Might be different because I'm in Germany but I think saline bags and all the equipment to do them should be prescription free and available online. A friend of the family did it for a while. Biggest issue is the expertise to do the infusion and know what needles and bits to buy, but if you're a nurse that's already solved.

Ketorolac and ondansetron are probably prescription only, they are here for sure. But in my experience the vials for i.m. are also labelled safe for i.v. So if you can get it prescribed i.m and the doses line up that might be an option. And it might easier to find someone who will prescribe it for im injections.

Last ditch option, but worth mentioning. It might need to be i.v. for speed of action, but if the i.v is mainly because of nausea, most meds for nausea and pain here come with a suppository option for if you cant keep anything down. I've had those prescribed even when they aren't allowed to give i.v meds.

Hope you can just find a prescriber, but if not maybe this might help you scrape through til then.

Hi! Do you have any advice on seeking IV medications (specifically things like saline, ketorolac, ondansetron) outside of the hospital system? Not sure what to look out for.
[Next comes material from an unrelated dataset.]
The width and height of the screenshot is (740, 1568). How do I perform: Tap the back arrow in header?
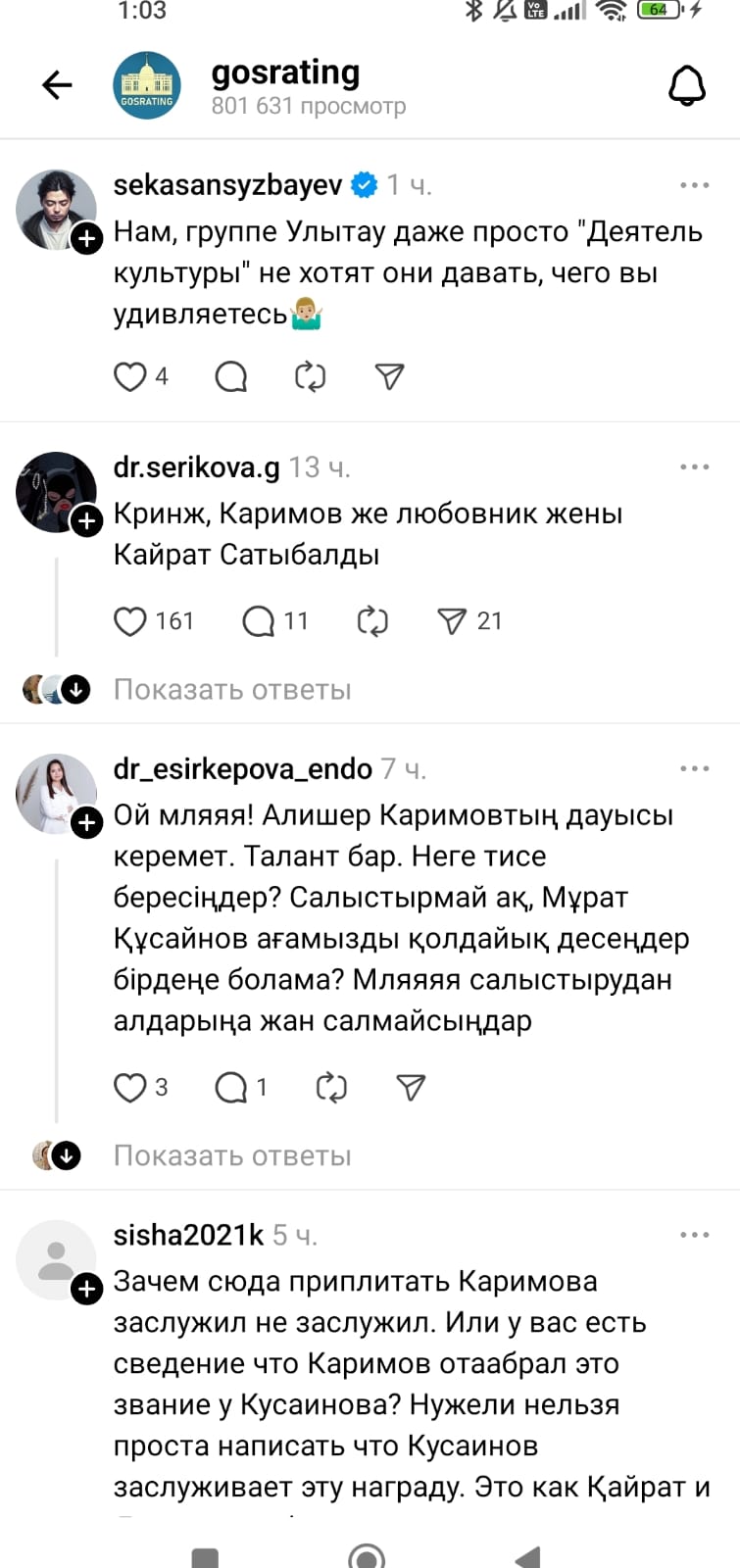[x=58, y=86]
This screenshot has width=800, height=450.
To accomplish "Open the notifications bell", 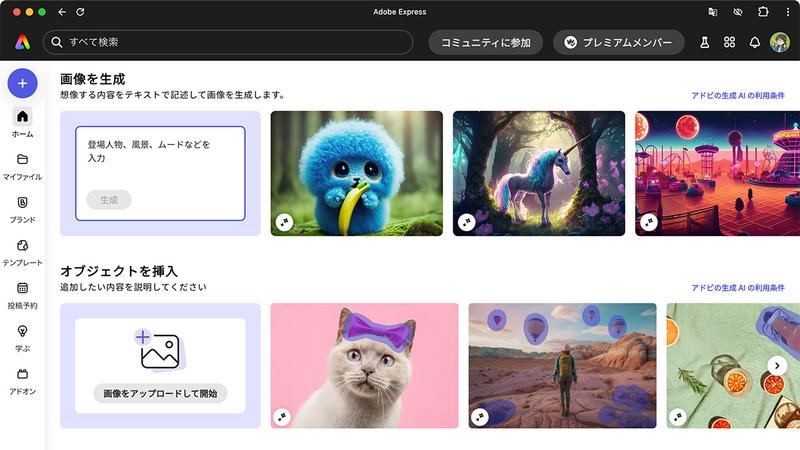I will click(x=755, y=42).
I have severe POTS and these are normally the rescue treatments that I get in the ER but recently haven’t been able to make the 10 minute walk to the ER anymore in these situations and it’s scary. I’ve got experience with IV access so I’m not worried about that bit.

I have been referred to electrophysiology but it’s Canada so… this can and will take years to get resolved (already been three years since it got unmanageably bad).

Honestly my wife is in the same boat in the US. She has POTS and since I'm a nurse the IV administration itself would be easy, but we can't find anyone willing (or possibly allowed?) to prescribe IV medications like saline that we can administer at home. So if someone knows why this is, I'd love to hear about it.

Also I don't know what you've heard about the US, but wait lists for specialists are definitely not a Canada-only problem. Wait lists for POTS care in the US are 2-3 years long and we're still probably talking thousands of dollars out of pocket.